I. Suspicion de botulisme

  • Le tableau clinique du botulisme est dominé par des signes de paralysie flasque descendante. Des symptômes paralytiques évoluant chez plusieurs personnes ayant pris un repas en commun doivent évoquer un diagnostic de botulisme.
  • Incubation 1 à 9 jours, en moyenne 1 à 4 jours.
  • Les signes digestifs en phase de début sont discrets et souvent inexistants (douleur abdominale, nausée, vomissement, diarrhée brève puis constipation tenace). 
  • Les signes neurologiques sont constitués de paralysies bilatérales et symétriques et de troubles des sécrétions : 
  •    signes oculaires : troubles de l’accommodation, vision floue, parfois strabisme externe, mydriase bilatérale ; 
  •    troubles bucco-pharyngés : troubles de la déglutition, dysphagie, dysphonie, sécheresse de la bouche ; 
  •    autres : paralysie des membres, paralysie respiratoire, diminution des sécrétions lacrymales, salivaires, dysurie, constipation. Il faut noter qu’il n’y a pas d’atteinte sensorielle ou sensitive.
  • Botulisme infantile. Le botulisme peut atteindre les nouveau-nés et nourrissons. Il se traduit par de l’apathie, asthénie, dysphagie, et insuffisance respiratoire dans les formes sévères. Cette forme de botulisme se caractérise par la présence de toxine botulique et de Clostridium neurotoxinogène dans le tube digestif. En revanche, la présence de toxine botulique dans le sang est peu fréquente.

II. Traitement 

En France, la forme la plus fréquente est le botulisme de type B qui est rarement mortel. Le traitement est surtout un traitement symptomatique.
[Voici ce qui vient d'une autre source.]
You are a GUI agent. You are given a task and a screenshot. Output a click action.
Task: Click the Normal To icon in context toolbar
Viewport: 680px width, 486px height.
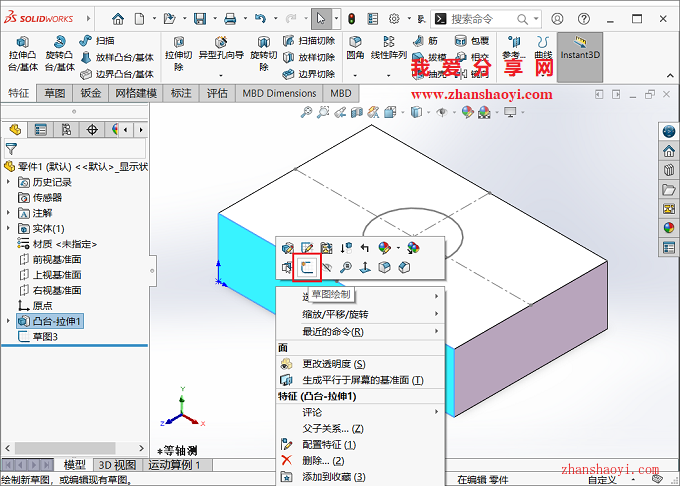(365, 267)
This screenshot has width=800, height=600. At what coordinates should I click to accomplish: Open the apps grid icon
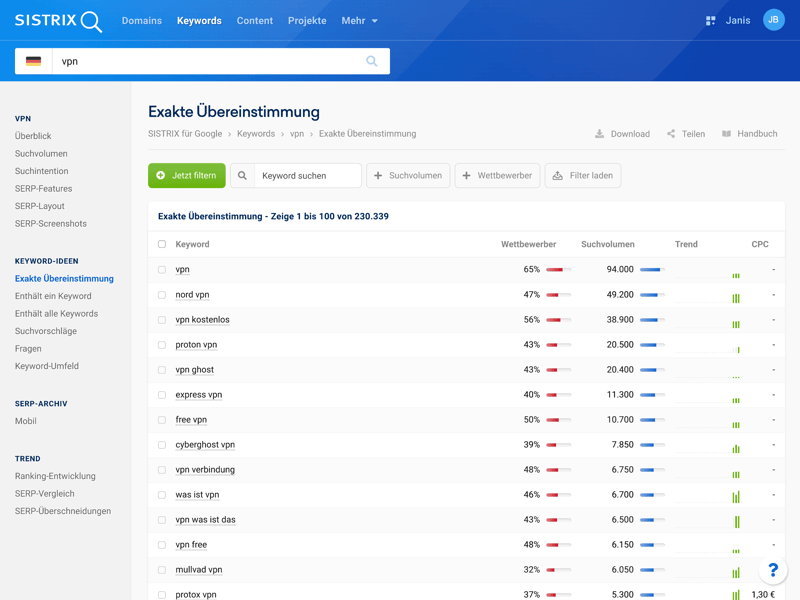click(x=710, y=20)
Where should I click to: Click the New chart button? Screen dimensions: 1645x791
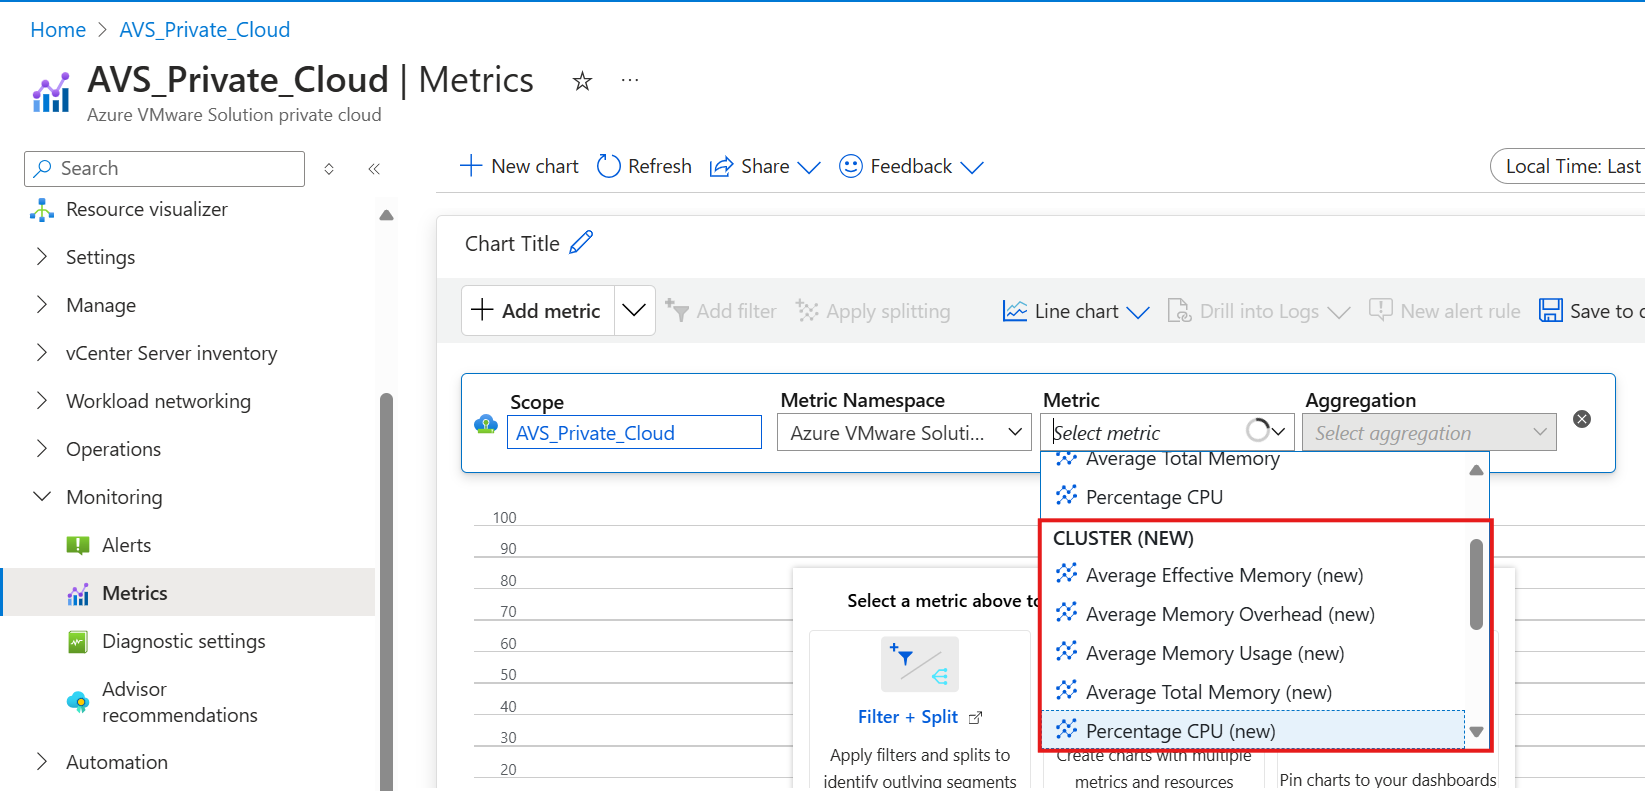[x=519, y=166]
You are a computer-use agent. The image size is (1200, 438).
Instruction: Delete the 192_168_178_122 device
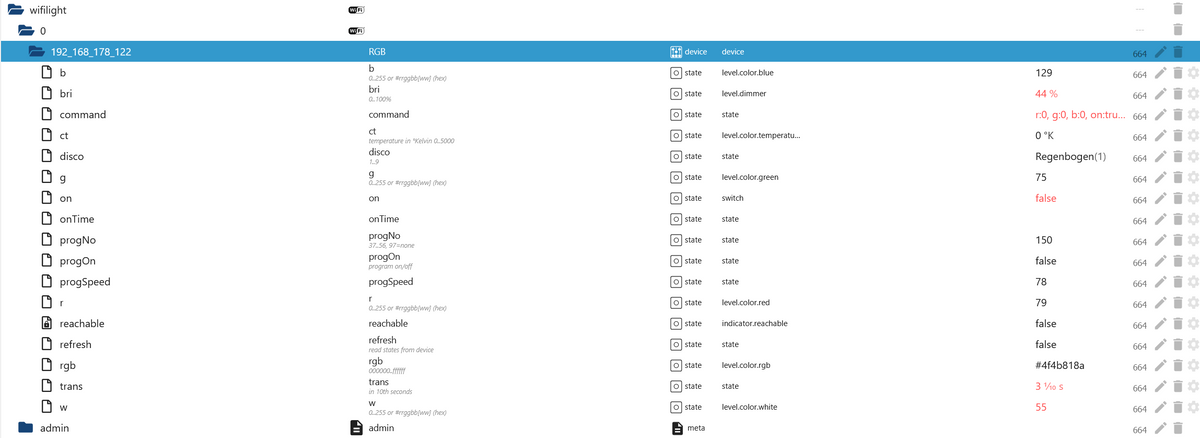coord(1177,52)
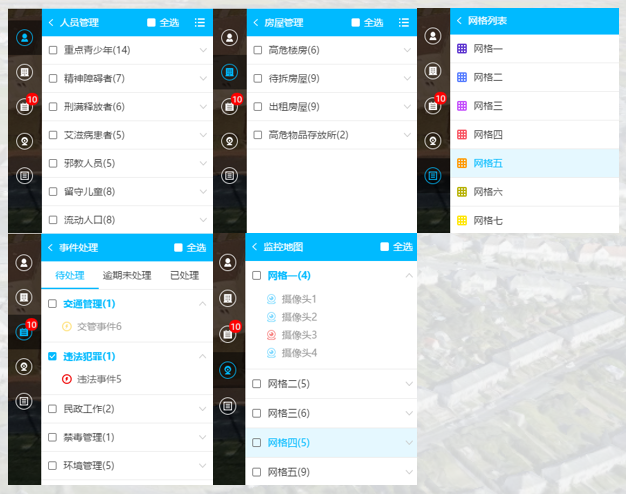Viewport: 626px width, 494px height.
Task: Click the highlighted grid list icon in 网格列表 sidebar
Action: 433,175
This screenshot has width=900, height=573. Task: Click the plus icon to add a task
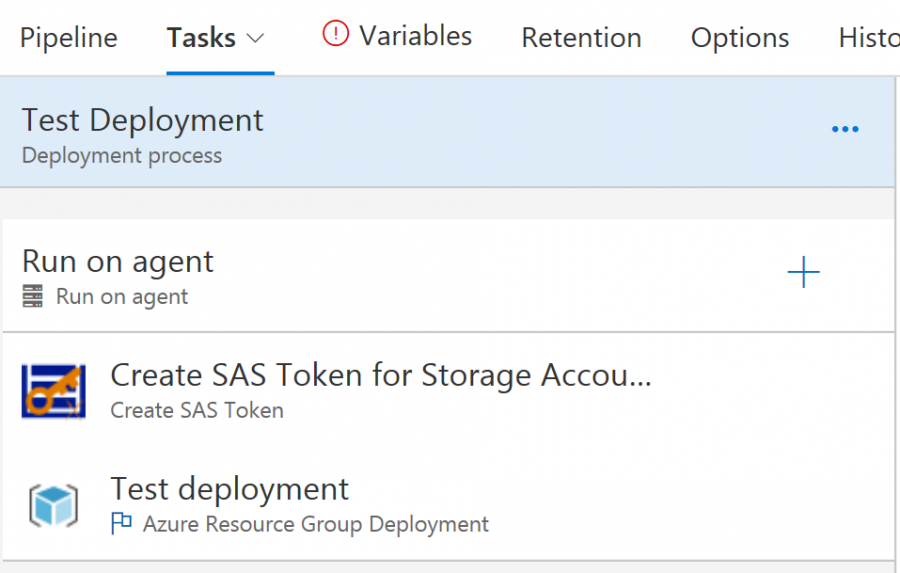(803, 273)

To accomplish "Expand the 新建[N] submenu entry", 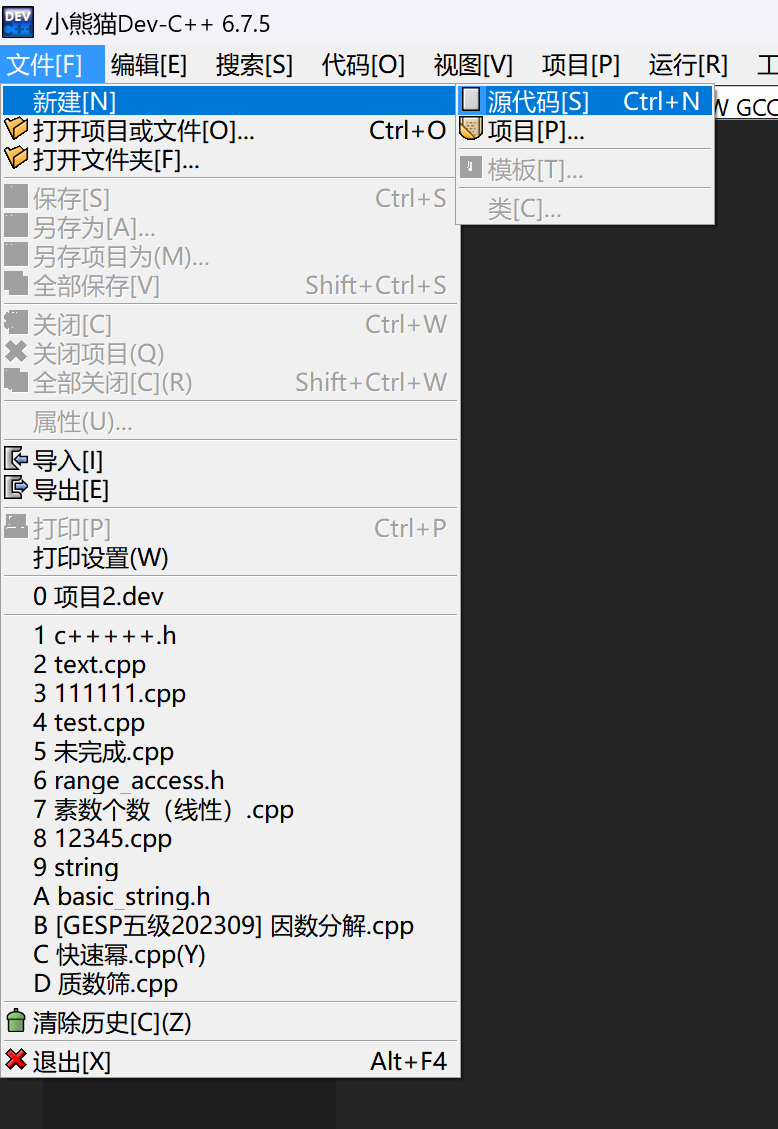I will click(x=74, y=101).
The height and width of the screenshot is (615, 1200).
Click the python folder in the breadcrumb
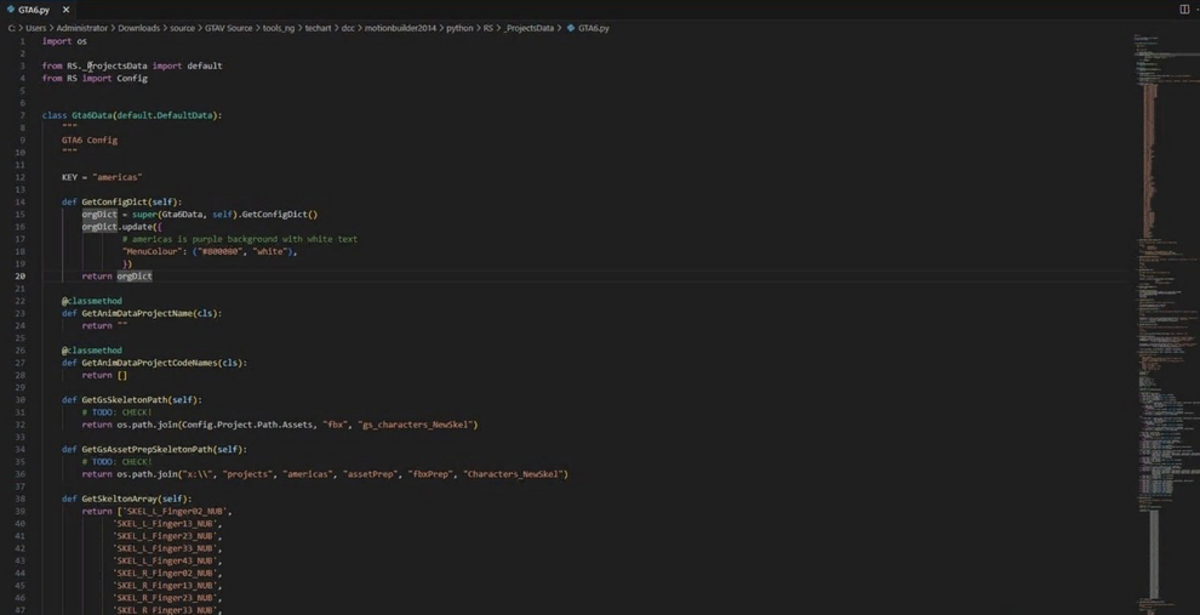[x=459, y=28]
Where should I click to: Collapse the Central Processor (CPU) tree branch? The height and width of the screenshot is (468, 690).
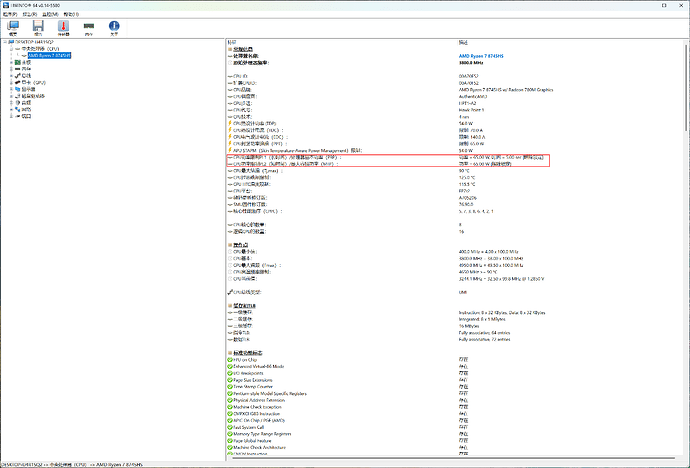tap(11, 48)
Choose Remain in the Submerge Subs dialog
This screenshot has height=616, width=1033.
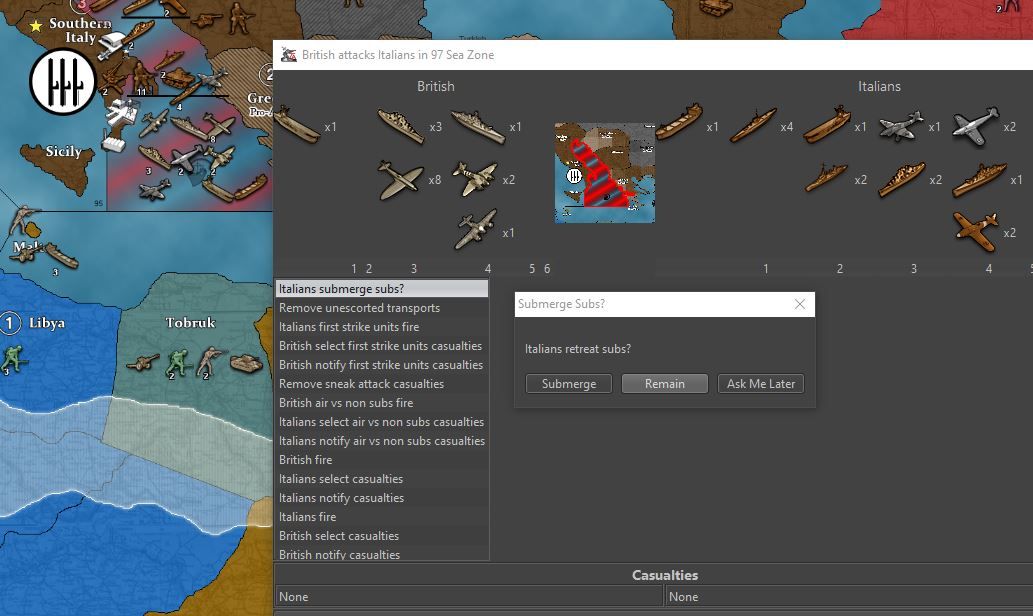coord(664,384)
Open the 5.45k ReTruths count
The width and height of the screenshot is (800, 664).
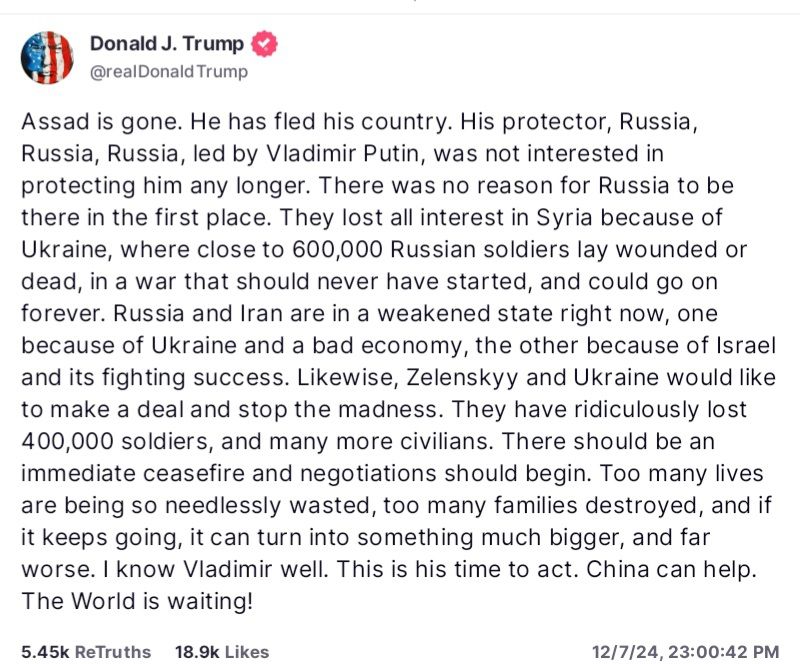pyautogui.click(x=86, y=652)
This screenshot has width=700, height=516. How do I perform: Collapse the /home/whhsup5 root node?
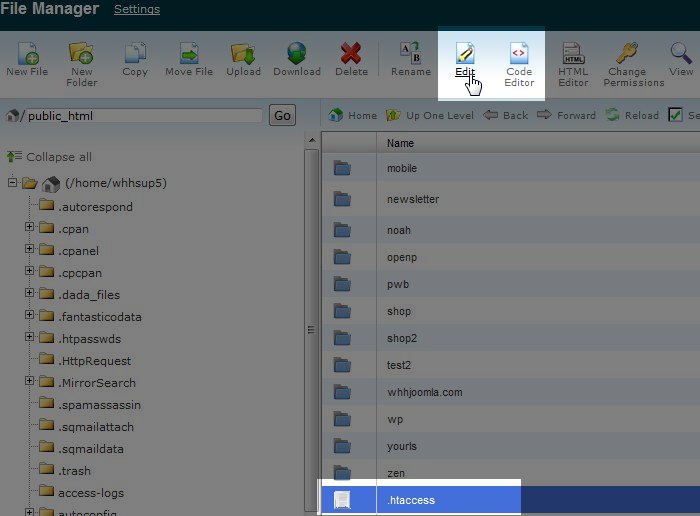tap(12, 184)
En cas de forme sévère, une demande d'antitoxine peut être réalisée : consulter la fiche REB correspondante 


III. Diagnostic

  • Mise en évidence et typage de la toxine botulique (test de létalité sur souris et séroneutralisation) dans le sérum et/ou dans les selles.
  • Recherche de Clostridium neurotoxinogène par culture d’enrichissement a partir de selles, caractérisation de la toxine produite par PCR.
  • Investigation des aliments suspects : recherche de toxine et/ou de Clostridium neurotoxinogène après culture d'enrichissement.

Informations sur le botulisme animal

Les principales formes de botulisme et les espèces concernées sont les suivantes :

  • Botulisme type C et C/D : Volailles, oiseaux sauvages, visons.
  • Botulisme type D et D/C : Bovins.
  • Botulisme plus rare chez les équins et les carnivores.

Diagnostic 

  • Mise en évidence et typage de la toxine botulique (test de létalité sur souris et séroneutralisation) dans le serum et/ou le contenu intestinal.
  • Recherche de Clostridium neurotoxinogène par culture d’enrichissement et caractérisation de toxine, ainsi que par caractérisation génétique (PCR) a partir du contenu intestinal.

N.B. : Le botulisme des oiseaux est fréquemment associé à une présence détectable de toxine botulique dans le sérum ; par contre, la toxine botulique n’est retrouvée dans le sérum que dans 30 à 50 % des cas de botulisme bovin.

Pour en savoir plus : voir le site de l'ANSES

Informations sur les Clostridoides difficile

Clostridioides difficile est une bactérie responsable de 15 à 25 % des diarrhées post-antibiotiques. Elle constitue la principale cause de diarrhées infectieuses associées aux soins chez l'adulte et représente un enjeu majeur de santé publique en raison de sa morbidité et de son potentiel épidémique. Au début des années 2000, un clone hypervirulent, le PCR-ribotype 027, a été associé à des infections sévères et à des épidémies en Amérique du Nord puis en Europe, où il a été identifié en France à partir de 2006. Aujourd'hui, ce ribotype est devenu rare en France grâce aux mesures de surveillance et de prévention mises en œuvre. La surveillance assurée par le laboratoire associé Clostridioides difficile vise désormais à détecter la circulation du ribotype 027 ainsi que l'émergence d'autres ribotype présentant un potentiel épidémique ou une virulence accrue.